*What is expected*: Each line in the material below, starting at the one with "At what coordinates should I click to accomplish: Play" and ending at the one with "This screenshot has width=909, height=1642.", is to be reproduced exactly; no picture is to be copied.

*Data records*:

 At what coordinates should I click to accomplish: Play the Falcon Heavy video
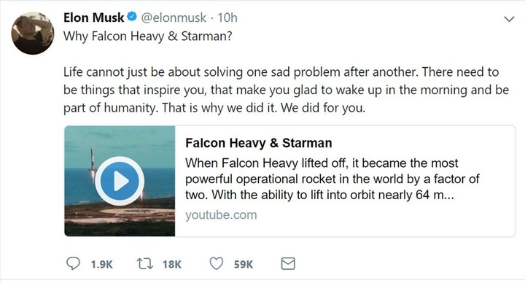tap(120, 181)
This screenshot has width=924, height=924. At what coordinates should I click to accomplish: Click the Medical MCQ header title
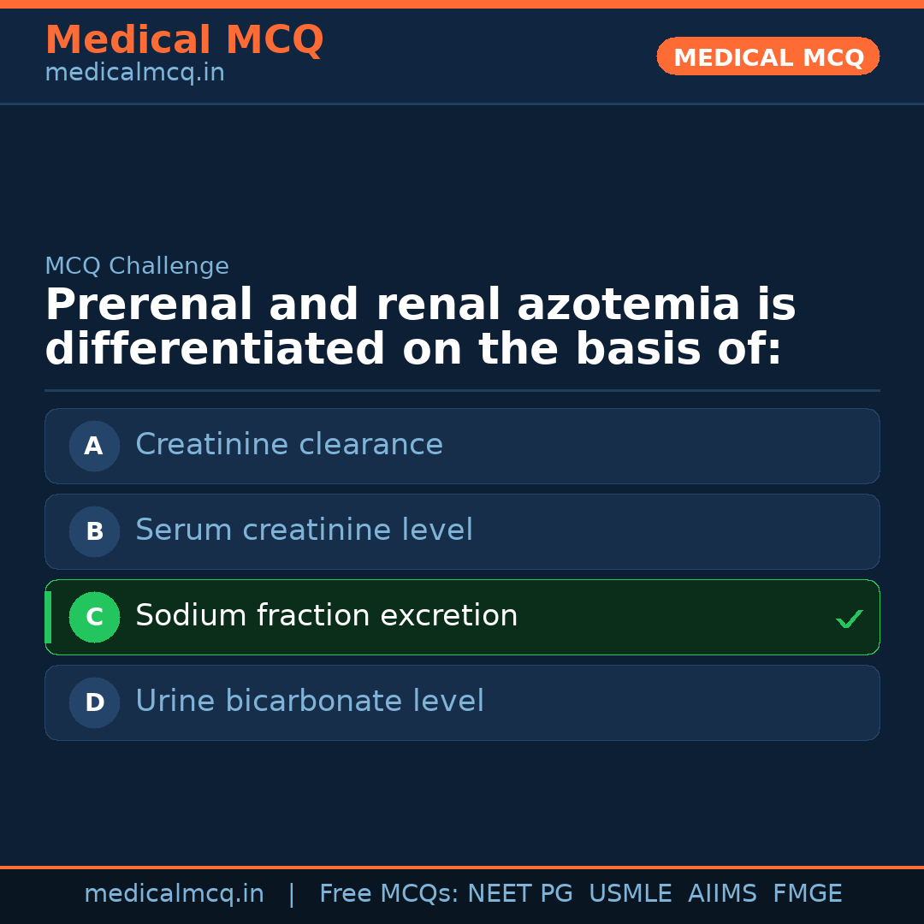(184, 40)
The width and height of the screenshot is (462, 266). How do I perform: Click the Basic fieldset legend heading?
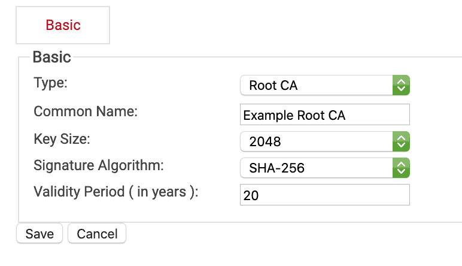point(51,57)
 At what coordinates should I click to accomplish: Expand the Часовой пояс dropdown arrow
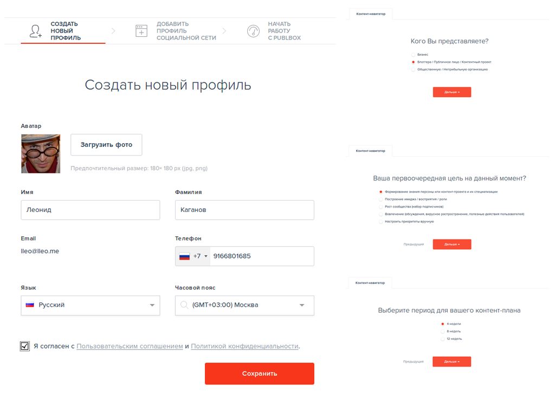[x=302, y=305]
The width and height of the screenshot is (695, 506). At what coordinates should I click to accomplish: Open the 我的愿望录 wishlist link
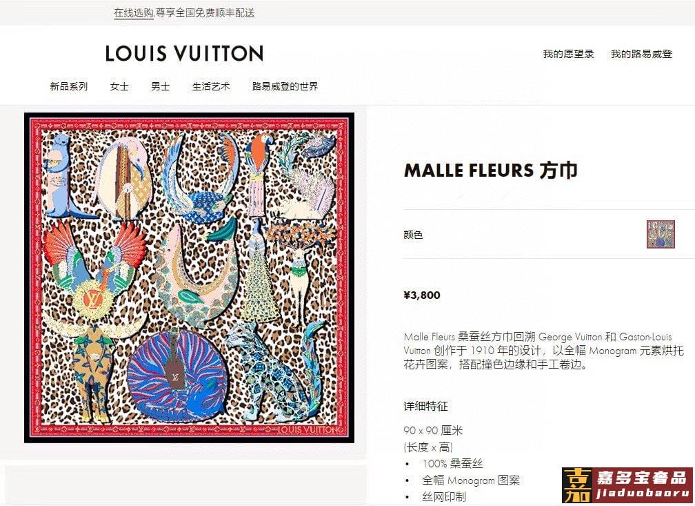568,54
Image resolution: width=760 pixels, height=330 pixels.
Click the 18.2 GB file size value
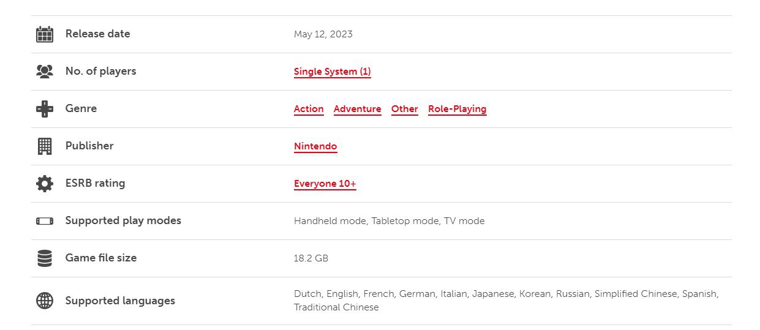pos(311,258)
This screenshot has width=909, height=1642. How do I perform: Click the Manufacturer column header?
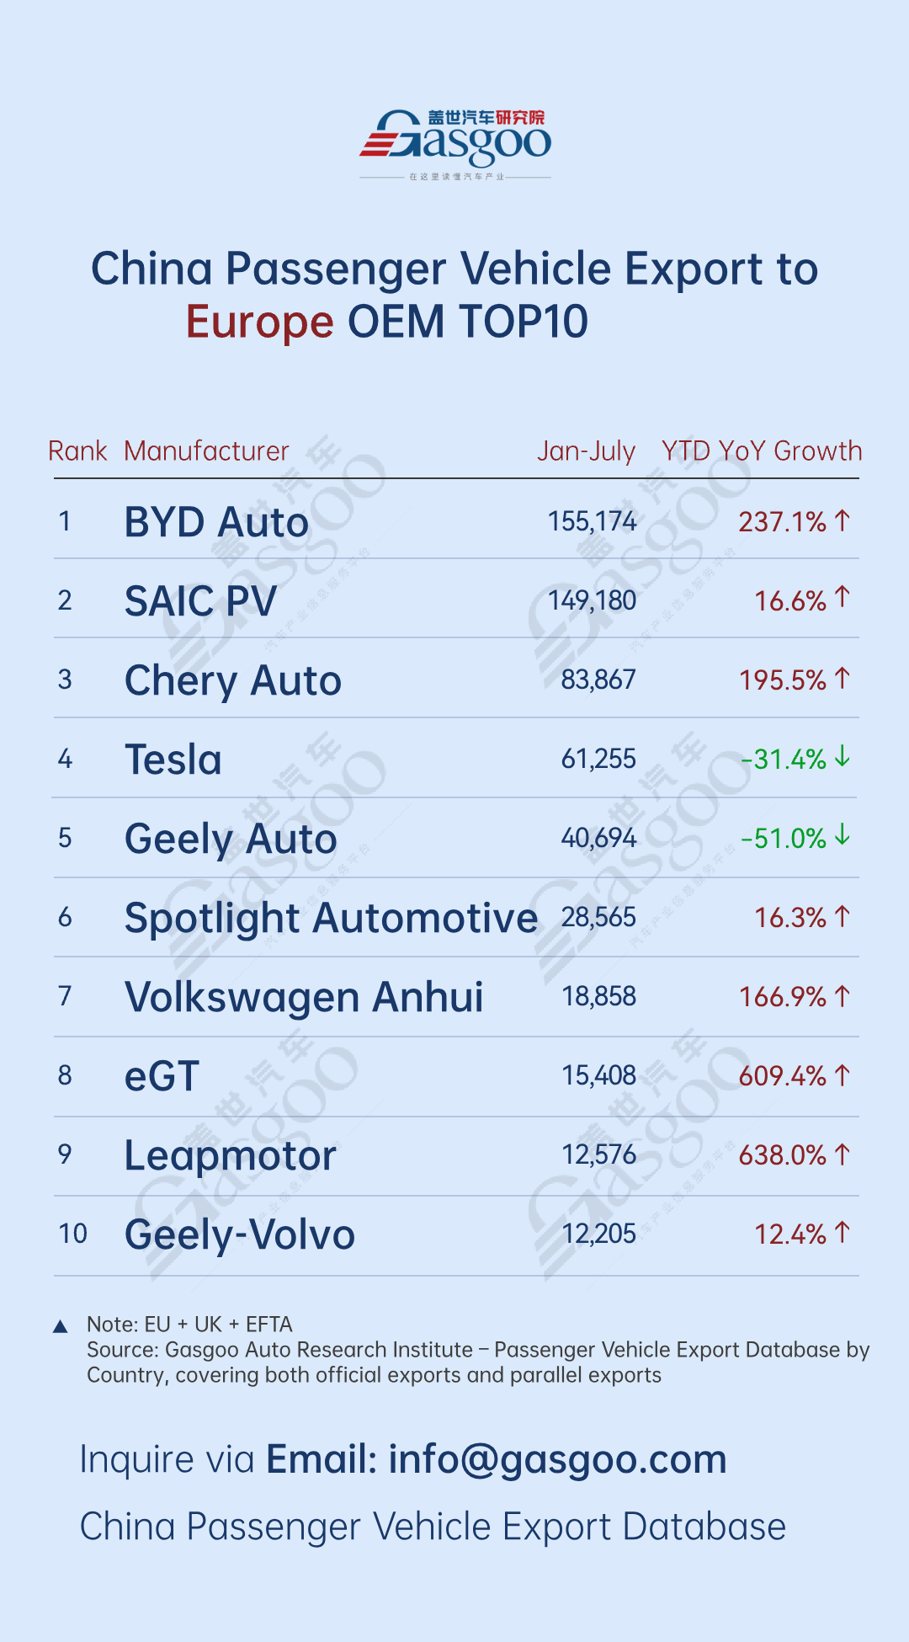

---

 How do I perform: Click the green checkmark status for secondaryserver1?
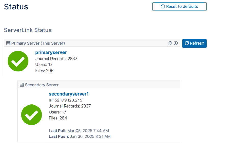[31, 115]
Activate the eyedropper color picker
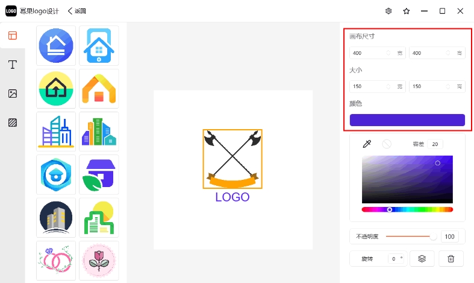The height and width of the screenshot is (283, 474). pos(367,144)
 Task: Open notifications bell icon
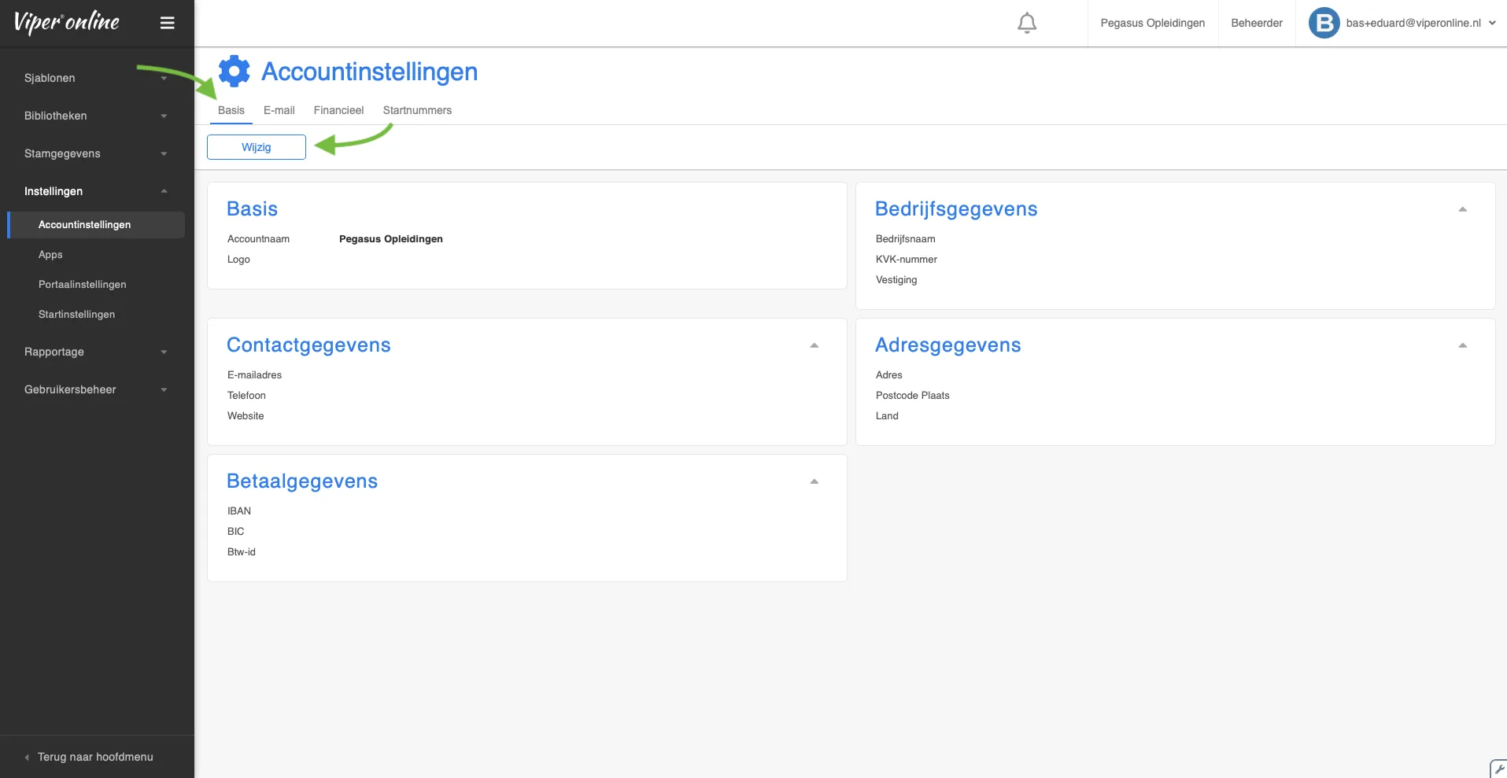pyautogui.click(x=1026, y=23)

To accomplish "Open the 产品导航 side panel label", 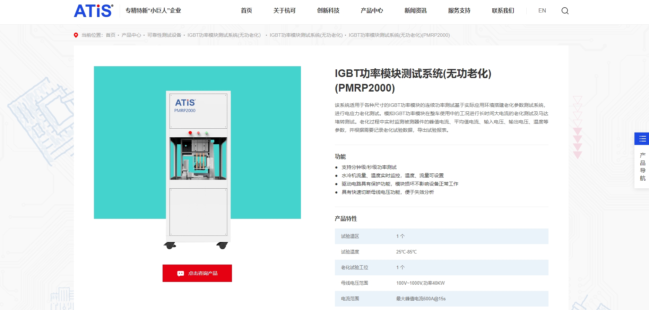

...

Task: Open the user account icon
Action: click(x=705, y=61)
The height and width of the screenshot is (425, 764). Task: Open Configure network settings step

*Exercise solution*:
 At what coordinates should I click to accomplish: Play the Falcon Heavy video
tap(120, 181)
This screenshot has width=924, height=924. At what coordinates should I click to accomplish: Click the Medical MCQ header title
(184, 40)
The width and height of the screenshot is (462, 266). How do I perform: Click the Basic fieldset legend heading?
point(51,57)
 At what coordinates should I click to accomplish: Expand the Часовой пояс dropdown arrow
[x=302, y=305]
The width and height of the screenshot is (695, 506). At what coordinates should I click to accomplish: Open the 我的愿望录 wishlist link
568,54
Image resolution: width=760 pixels, height=330 pixels.
Click the 18.2 GB file size value
pos(311,258)
This screenshot has width=909, height=1642. How do I perform: Click the Manufacturer column header?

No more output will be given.